- REQUIRED TASKS -
**a.** Answer these questions from the article on Travis Barker's hospitalization:
(i) How old is Travis Barker's daughter Alabama?
(ii) At which medical center has Travis Barker been since Tuesday?
(iii) Who is Atiana De La Hoya's father?
**b.** Rewrite the article on Travis Barker's hospitalization between "Travis Barker's family has" and "public on Wednesday.", inclusive, substituting "musician's" for "drummer's".
**c.** Extend the article on Travis Barker's hospitalization, starting after its final sentence.

- TEXT PASSAGE -
----

Travis Barker's family thanks fans for 'love and prayers' amid hospitalization

·Editor, Yahoo Entertainment
·2 min read

Travis Barker's family has shared new updates amid his hospitalization with pancreatitis.

The Blink-182 drummer's 16-year-old daughter, Alabama, shared a new photo of him since his diagnosis — an inflammation of the pancreas — was made public on Wednesday.

"Thank you guys for all of the prayers and love," she wrote on Instagram along with a photo of their hands side by side. "I appreciate you and love all of you."

(Screenshot: Alabama Barker via Instagram)
(Screenshot: Alabama Barker via Instagram)

It's unclear when the photo was taken as Travis isn't wearing a hospital gown. A previous photo Alabama — whose mom is Shanna Moakler — posted to TikTok showed her dad in a hospital bed. A rep for the musician hasn't responded to Yahoo Entertainment's request for comment.

Travis's stepdaughter Atiana De La Hoya, 23, also shared an update on Instagram.

"Thank you for the outpouring of love and prayers sent our way at this time. It is heard, felt and appreciated," wrote Atiana, who's the daughter of Moakler and boxer Oscar De La Hoya.

(Screenshot: Atiana De La Hoya via Instagram)
(Screenshot: Atiana De La Hoya via Instagram)

Travis, 46, has been at Cedars-Sinai Medical Center in L.A. since Tuesday. Kardashian, whom he married in May, has been comforting him.

"Kourtney won't leave his side," a source told People magazine.

----

- RECORDS PROVIDED -
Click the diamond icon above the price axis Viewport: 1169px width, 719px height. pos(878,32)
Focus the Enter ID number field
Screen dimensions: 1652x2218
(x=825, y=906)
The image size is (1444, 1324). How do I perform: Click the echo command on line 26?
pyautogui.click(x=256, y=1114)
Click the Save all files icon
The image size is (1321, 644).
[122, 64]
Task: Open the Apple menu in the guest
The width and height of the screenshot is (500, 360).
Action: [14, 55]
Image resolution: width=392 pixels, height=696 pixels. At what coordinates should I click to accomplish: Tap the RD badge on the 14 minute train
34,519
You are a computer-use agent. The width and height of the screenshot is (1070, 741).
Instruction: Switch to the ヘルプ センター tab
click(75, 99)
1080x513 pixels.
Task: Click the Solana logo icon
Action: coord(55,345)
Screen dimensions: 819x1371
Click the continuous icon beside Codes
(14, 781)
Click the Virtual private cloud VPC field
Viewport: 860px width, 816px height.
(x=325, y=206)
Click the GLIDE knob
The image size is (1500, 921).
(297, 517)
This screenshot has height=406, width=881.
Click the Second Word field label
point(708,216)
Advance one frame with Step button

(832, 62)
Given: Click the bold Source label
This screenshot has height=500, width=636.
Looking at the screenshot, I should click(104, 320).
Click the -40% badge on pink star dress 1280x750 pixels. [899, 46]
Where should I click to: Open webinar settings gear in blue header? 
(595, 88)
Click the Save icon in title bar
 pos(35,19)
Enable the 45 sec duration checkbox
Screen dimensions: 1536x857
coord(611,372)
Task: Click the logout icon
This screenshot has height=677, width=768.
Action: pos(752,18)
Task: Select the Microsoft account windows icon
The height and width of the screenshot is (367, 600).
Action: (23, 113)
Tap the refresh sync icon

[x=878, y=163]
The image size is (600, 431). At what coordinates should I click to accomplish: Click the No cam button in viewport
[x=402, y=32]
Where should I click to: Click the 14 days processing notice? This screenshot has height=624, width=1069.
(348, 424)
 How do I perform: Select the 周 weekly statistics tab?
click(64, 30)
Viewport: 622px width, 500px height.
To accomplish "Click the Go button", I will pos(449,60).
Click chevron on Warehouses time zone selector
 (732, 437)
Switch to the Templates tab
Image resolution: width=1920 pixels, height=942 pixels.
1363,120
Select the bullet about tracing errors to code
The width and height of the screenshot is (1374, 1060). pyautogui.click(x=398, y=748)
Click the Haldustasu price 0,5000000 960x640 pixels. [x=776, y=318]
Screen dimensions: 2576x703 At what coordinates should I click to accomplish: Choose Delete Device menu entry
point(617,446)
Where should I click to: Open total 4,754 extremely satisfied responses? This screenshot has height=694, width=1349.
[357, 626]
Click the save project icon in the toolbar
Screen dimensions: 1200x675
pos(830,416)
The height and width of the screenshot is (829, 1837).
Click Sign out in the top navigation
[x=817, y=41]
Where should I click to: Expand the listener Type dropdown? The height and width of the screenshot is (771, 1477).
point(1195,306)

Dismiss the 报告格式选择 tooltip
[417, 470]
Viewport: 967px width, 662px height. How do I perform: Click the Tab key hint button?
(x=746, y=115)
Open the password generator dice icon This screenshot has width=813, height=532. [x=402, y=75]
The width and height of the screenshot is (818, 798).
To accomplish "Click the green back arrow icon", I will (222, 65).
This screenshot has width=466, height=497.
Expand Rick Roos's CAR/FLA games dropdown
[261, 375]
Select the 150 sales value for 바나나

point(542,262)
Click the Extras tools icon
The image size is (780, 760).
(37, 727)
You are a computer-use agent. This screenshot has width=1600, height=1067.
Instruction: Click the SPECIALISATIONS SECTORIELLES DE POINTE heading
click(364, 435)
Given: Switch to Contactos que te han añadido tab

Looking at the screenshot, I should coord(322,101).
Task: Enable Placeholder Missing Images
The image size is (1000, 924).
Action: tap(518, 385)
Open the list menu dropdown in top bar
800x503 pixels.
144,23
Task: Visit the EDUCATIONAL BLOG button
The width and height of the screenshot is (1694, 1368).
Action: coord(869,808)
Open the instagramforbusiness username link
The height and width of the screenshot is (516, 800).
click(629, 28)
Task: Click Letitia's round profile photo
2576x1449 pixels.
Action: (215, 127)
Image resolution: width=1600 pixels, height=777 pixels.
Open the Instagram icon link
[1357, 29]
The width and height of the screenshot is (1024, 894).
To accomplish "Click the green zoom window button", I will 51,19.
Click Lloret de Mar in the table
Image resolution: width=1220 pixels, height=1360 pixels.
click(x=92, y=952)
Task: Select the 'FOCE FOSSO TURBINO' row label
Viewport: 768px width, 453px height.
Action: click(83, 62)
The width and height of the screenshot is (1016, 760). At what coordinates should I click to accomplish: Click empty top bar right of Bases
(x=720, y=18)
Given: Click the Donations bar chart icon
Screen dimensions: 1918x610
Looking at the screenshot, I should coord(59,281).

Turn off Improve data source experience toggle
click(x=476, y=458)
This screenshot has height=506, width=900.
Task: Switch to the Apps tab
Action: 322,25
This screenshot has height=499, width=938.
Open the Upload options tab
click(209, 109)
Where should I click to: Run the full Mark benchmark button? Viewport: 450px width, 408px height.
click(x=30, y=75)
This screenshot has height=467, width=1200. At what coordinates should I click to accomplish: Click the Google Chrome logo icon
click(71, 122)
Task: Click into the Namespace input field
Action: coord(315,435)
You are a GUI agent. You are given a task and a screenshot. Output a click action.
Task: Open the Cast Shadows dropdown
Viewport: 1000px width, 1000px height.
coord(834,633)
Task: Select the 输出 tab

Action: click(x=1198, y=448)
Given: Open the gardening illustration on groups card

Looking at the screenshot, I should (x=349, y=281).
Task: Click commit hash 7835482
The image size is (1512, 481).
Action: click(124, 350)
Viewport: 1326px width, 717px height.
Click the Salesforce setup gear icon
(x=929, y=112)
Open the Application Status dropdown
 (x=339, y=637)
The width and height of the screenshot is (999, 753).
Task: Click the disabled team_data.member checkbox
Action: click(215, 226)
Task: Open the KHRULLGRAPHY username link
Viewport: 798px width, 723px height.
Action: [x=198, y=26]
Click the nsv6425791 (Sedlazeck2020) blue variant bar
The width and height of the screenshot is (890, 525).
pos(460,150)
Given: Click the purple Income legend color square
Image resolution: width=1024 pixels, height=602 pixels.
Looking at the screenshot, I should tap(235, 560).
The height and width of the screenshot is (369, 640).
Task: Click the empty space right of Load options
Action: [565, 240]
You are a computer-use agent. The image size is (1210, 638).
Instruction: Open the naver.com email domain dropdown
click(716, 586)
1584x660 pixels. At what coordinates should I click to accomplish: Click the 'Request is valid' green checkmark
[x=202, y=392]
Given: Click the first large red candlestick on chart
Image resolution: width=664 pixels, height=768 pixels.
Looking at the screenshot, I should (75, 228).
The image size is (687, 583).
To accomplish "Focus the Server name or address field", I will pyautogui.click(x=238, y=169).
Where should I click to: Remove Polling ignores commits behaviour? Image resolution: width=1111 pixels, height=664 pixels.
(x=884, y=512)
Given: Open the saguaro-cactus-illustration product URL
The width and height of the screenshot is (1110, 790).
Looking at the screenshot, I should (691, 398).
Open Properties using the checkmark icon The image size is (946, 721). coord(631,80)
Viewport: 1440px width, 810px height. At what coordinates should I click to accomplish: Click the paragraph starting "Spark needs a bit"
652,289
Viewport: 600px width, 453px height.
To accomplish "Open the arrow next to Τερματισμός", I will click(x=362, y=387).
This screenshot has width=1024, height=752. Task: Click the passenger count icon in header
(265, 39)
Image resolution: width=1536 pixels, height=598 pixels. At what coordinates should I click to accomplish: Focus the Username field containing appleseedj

----

- ANSWERS GIVEN -
**a.**
(i) 16
(ii) Cedars-Sinai Medical Center in L.A.
(iii) Boxer Oscar De La Hoya

**b.**
Travis Barker's family has shared new updates amid his hospitalization with pancreatitis.

The Blink-182 musician's 16-year-old daughter, Alabama, shared a new photo of him since his diagnosis — an inflammation of the pancreas — was made public on Wednesday.

**c.**
Kardashian was "worried" Tuesday when Travis was wheeled into the hospital on a stretcher. "They both were. Travis was suffering from extreme stomach pain and could barely walk."

The insider said he's "getting the best care at Cedars" with his doctors focusing on pain management while determining the extent of his condition and coming up with a modified diet for him.

According to Johns Hopkins, pancreatitis may be sudden (acute) or ongoing (chronic). Symptoms range from severe belly pain that can spread to the back or chest, nausea, vomiting, fever and rapid heart rate, among others. It can cause serious problems or be deadly in the most severe cases.

In the more manageable cases, a patient is typically in the hospital for a few days, given IV (intravenous) fluids, given pain medicine and medicines that fight bacterial infections (antibiotics). If it's mild, patients can consume clear liquids or a low-fat diet. If severe, a patient may not be able to eat or drink for several days to let the pancreas — which makes enzymes that help break down food — rest.